Absolute yeast mitochondrial proteome quantification reveals trade-off between biosynthesis and energy generation during diauxic shift
Artikel i vetenskaplig tidskrift, 2020
Saccharomyces cerevisiae constitutes a popular eukaryal model for research on mitochondrial physiology. Being Crabtree-positive, this yeast has evolved the ability to ferment glucose to ethanol and respire ethanol once glucose is consumed. Its transition phase from fermentative to respiratory metabolism, known as the diauxic shift, is reflected by dramatic rearrangements of mitochondrial function and structure. To date, the metabolic adaptations that occur during the diauxic shift have not been fully characterized at the organelle level. In this study, the absolute proteome of mitochondria was quantified alongside precise parametrization of biophysical properties associated with the mitochondrial network using state-of-the-art optical-imaging techniques. This allowed the determination of absolute protein abundances at a subcellular level.
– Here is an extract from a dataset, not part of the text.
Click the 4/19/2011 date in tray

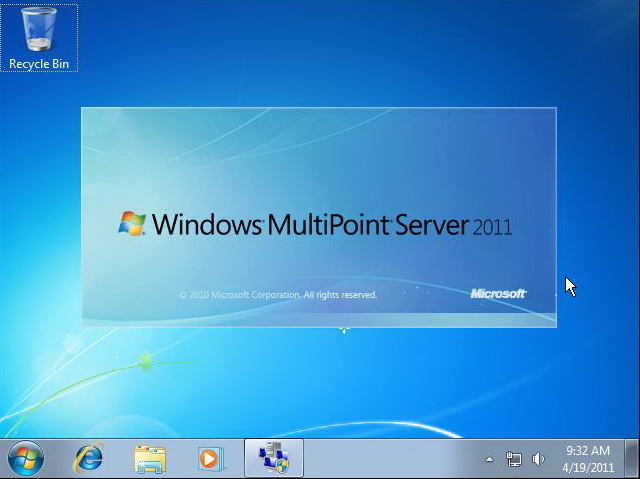(587, 467)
By tracking the transformation of mitochondrial mass and volume, alongside changes in the absolute mitochondrial proteome allocation, we could quantify how mitochondria balance their dual role as a biosynthetic hub as well as a center for cellular respiration. Furthermore, our findings suggest that in the transition from a fermentative to a respiratory metabolism, the diauxic shift represents the stage where major structural and functional reorganizations in mitochondrial metabolism occur. This metabolic transition, initiated at the mitochondria level, is then extended to the rest of the yeast cell.